Eh. I get the joke. It’s a Grindhouse homage comic book instead of a Grindhouse homage movie. Does Alex De Campi come up with any reason to actually read the comic other than the gimmick?
It’s tawdry to be sure. It’s got tawdry to spare, but there’s nothing behind it. De Campi shocks for the sake of shocking and the shocking isn’t particularly good. It’s hard to be trashy when you’ve got an impossibly difficult to imagine scenario. Killer demonic bees or whatever. Those are a lot of bees to choreograph.
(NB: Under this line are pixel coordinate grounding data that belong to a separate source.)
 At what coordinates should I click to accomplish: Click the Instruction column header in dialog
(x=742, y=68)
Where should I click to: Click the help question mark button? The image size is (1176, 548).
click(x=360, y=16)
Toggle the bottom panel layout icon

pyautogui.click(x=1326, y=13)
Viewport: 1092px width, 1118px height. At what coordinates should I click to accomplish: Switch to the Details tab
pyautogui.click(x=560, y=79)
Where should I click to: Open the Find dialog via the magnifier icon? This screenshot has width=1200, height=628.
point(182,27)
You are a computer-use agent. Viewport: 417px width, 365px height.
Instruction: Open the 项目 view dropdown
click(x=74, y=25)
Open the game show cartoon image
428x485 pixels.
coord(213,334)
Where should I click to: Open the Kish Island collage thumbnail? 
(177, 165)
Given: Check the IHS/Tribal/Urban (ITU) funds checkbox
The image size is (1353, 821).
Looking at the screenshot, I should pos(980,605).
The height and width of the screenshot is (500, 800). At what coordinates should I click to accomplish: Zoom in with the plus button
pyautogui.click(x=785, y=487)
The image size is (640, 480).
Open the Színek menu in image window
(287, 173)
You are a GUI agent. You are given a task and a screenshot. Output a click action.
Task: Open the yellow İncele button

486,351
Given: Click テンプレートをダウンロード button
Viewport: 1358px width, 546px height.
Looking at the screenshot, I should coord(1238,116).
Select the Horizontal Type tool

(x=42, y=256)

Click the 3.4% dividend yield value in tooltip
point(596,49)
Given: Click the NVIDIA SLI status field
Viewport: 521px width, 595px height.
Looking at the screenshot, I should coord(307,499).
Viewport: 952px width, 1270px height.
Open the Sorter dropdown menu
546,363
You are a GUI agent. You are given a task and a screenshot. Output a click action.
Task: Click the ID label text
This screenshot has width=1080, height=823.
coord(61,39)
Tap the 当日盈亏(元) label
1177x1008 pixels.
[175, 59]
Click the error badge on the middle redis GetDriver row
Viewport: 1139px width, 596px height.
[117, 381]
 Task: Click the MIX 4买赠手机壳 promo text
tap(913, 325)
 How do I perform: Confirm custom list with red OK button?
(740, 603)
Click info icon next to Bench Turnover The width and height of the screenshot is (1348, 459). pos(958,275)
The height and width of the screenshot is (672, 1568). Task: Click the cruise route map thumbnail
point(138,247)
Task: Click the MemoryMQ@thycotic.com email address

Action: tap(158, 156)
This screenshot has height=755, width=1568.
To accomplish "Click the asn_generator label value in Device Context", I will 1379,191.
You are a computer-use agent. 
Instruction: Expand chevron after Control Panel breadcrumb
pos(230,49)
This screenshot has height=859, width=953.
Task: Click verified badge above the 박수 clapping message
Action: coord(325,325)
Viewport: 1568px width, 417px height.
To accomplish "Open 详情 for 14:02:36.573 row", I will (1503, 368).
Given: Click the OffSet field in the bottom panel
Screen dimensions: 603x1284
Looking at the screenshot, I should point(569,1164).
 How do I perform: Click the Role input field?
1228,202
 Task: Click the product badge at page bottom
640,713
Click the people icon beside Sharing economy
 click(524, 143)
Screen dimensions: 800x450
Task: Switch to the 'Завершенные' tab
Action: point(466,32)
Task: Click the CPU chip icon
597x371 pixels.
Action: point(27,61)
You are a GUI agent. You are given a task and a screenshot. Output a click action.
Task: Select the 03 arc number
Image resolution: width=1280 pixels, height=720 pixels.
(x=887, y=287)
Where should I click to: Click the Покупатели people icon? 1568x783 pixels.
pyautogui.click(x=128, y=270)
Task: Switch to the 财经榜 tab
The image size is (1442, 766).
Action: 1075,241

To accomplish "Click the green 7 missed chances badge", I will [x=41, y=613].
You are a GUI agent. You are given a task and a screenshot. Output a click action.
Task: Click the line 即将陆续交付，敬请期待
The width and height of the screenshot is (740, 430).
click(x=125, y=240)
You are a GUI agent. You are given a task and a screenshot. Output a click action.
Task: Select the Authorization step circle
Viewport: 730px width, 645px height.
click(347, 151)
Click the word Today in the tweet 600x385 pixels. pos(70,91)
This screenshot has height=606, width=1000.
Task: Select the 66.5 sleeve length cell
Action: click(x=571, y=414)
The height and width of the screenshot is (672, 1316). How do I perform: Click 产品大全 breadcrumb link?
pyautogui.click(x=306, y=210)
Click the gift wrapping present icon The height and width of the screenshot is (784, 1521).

Chris Peterson doesn’t do bad with the issue other than that choreography. The bees are all messy, never with the detail the rest of the comic gets. But there’s a lack of personality in the artwork too. The comic needs personality–to make up for De Campi not bringing any sincere personality–and Peterson doesn’t bring it either.
Yawn.
CREDITS
Bee Vixens From Mars, Part One; writer and letterer, Alex De Campi; artist, Chris Peterson; colorist, Nolan Woodard; editors, Ian Tucker and Brendan Wright; publisher, Dark Horse Comics.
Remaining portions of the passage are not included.